MADISON (WKOW) -- Supreme Court Justice Ruth Bader Ginsburg's death Friday coincided with the start of Rosh Hashanah, the Jewish New Year.

"There are legends about what happens if someone does die just before a Jewish New Year," Rabbi Jonathan Biatch said.

Biatch is a rabbi at Temple Beth El in Madison. He found out about Ginsburg's death toward the end of Rosh Hashanah worship Friday evening.

He said sharing the news with his congregation was hard, but there was at least one positive.

"People could have catharsis of some kind together," he said.
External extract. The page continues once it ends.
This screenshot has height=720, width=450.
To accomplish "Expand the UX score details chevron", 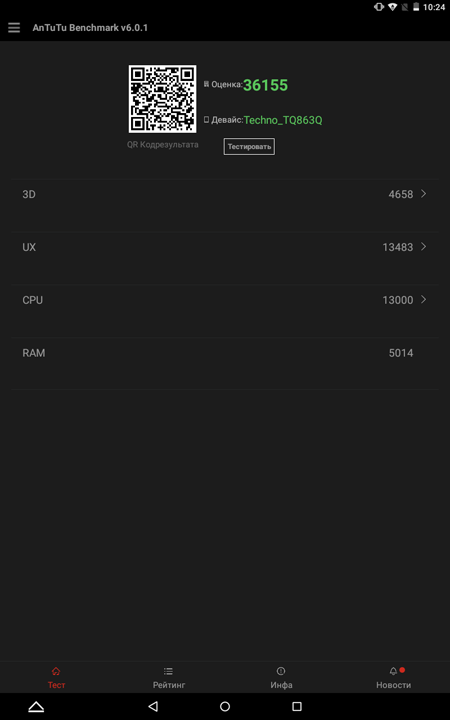I will tap(423, 247).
In Judaism, Biatch said the belief is God seals the fate of Jews for the coming year during Rosh Hashanah. When someone dies just before the holiday, he said the belief is that person was living for a particular reason.
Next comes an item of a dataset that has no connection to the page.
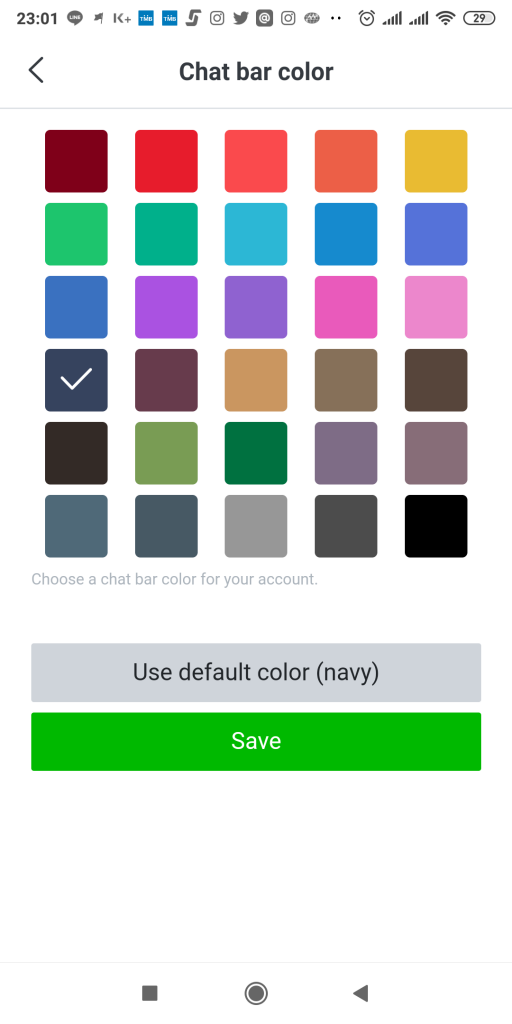Choose the bright red swatch
The height and width of the screenshot is (1024, 512).
coord(167,161)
"They made it through that whole year, so they obviously had something to do that was important enough for God to say, 'This person's writing in the book of life needed to include this full year, nothing short of that year,'" Biatch said.

The rabbi said throughout Ginsburg's 27 years on the Supreme Court, she often used values emphasized in the Hebrew bible to guide her rulings.
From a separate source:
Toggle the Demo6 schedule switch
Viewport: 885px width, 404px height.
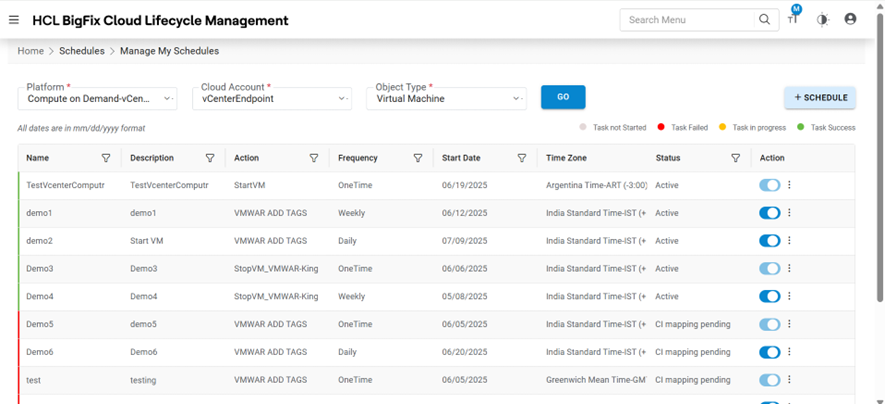(x=769, y=353)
"She touched the souls of many people because of where she places her values," he said. "When we talk about the inherent dignity of a person, that's what she was most, I think, concerned with and was able to leave her stamp on the Supreme Court for many, many years in the future."

With much about what comes next still up in the air, Biatch said another Jewish tradition is helping him.

"When someone dies in the Jewish community, we have a custom that we say, 'may their memory be a blessing,'" he said.

Biatch said some are modifying that phrase following Ginsburg's death to say 'may her memory be a revolution.'

Biatch said this motto is an inspiration to build on the work of Ginsburg's judicial rulings to continue working to make others' lives better.

"May those memories of her work with the Court be, indeed, the continuation of the revolution to bring more equality and dignity to members of this country," he said.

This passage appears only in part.